The lack of complete response in some patients could be due to development of resistance to BV. Loss of CD30 expression following treatment with BV has been noted in 2 cases of ALK-negative ALCL [3, 4]. Downregulation of CD30 has also been observed in resistant ALCL cell lines [22], supporting this mechanism in the development of resistance to BV. Currently, clinical trials assessing the use of BV with CHOP or CHP (CHOP without vincristine) have shown promising efficacy with tolerable toxicities in CD30+ PTCL [24]. Thus, BV could potentially be an option for treatment of aggressive BIA-ALCL refractory to chemotherapy or even as first line treatment.
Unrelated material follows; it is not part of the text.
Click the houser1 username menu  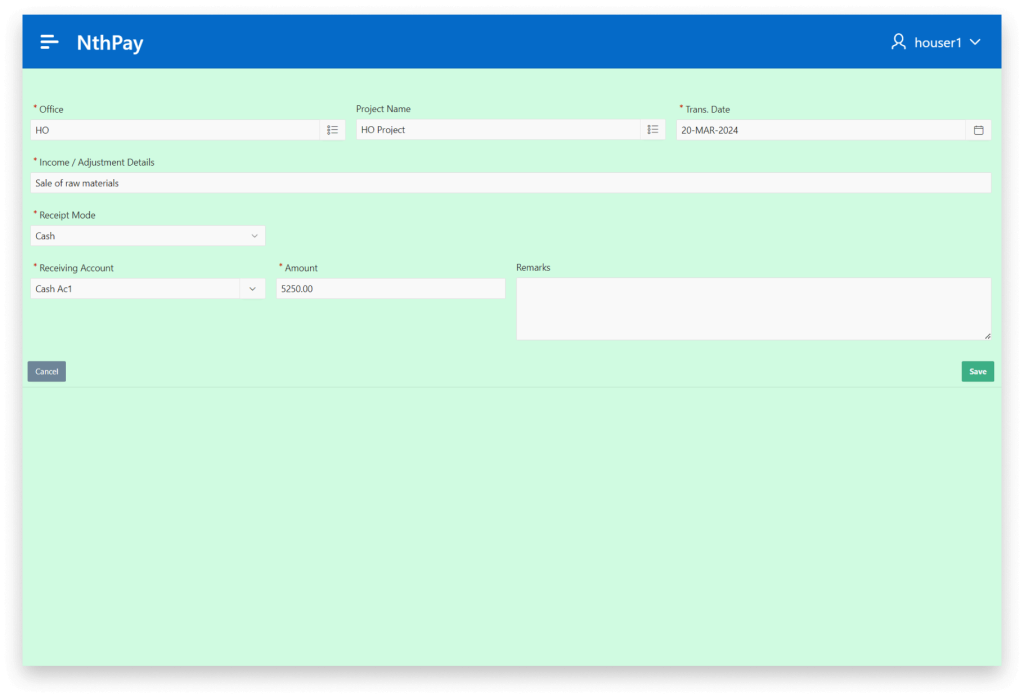tap(937, 43)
Apart from anti-CD30 immunotherapy, emerging studies are revealing other possible targets in patients with ALCL especially those with ALK positivity. For instance, a recent study by Laimer et al. showed that high expression of platelet-derived growth factor receptor (PDGFR a/b) was observed in mouse model effected with human large T cell lymphoma. Their study revealed that combination of standard chemo/immunotherapy plus anti-PDGFR therapy such as imatinib resulted in complete remission in patients with relapsed ALCL after autologous transplantation [25]. Although still in the early stage of research, their results offer great potentials for patients with more aggressive variant of ALCL especially those with ALK expressivity. Currently, a clinical trial (a window of opportunity trial) investigating the therapeutic impact of combination treatment with anti-CD30 plus imatinib is ongoing [26].

4. Conclusion

BIA-ALCL is a rare breast lymphoma that has both indolent (in situ) and aggressive (infiltrative) subtypes. Tumor mass at presentation could be used a marker of the more aggressive type requiring standard chemotherapy with or without radiation plus capsulectomy. Although prognosis for patients with an in situ disease subtype is excellent, the infiltrative subtype has a prognosis similar to systemic ALCL. Early histopathologic diagnosis is crucial to initiating the right treatment course. Patients should continue close surveillance following completion of treatment to monitor for disease recurrence.

Conflicts of Interest

The authors declare that there are no conflicts of interest regarding the publication of this article.

Authors’ Contributions

Daniel E. Ezekwudo, Tolulope Ifabiyi, Bolanle Gbadamosi, and Zhou Yu prepared the literature review and manuscript drafts. Kristle Haberichter and Mitual Amin obtained and analyzed the pathology slides. Kenneth Shaheen is the operating surgeon. Michael Stender and Ishmael Jaiyesimi provided critical review of the manuscript. All authors read and approved the final manuscript.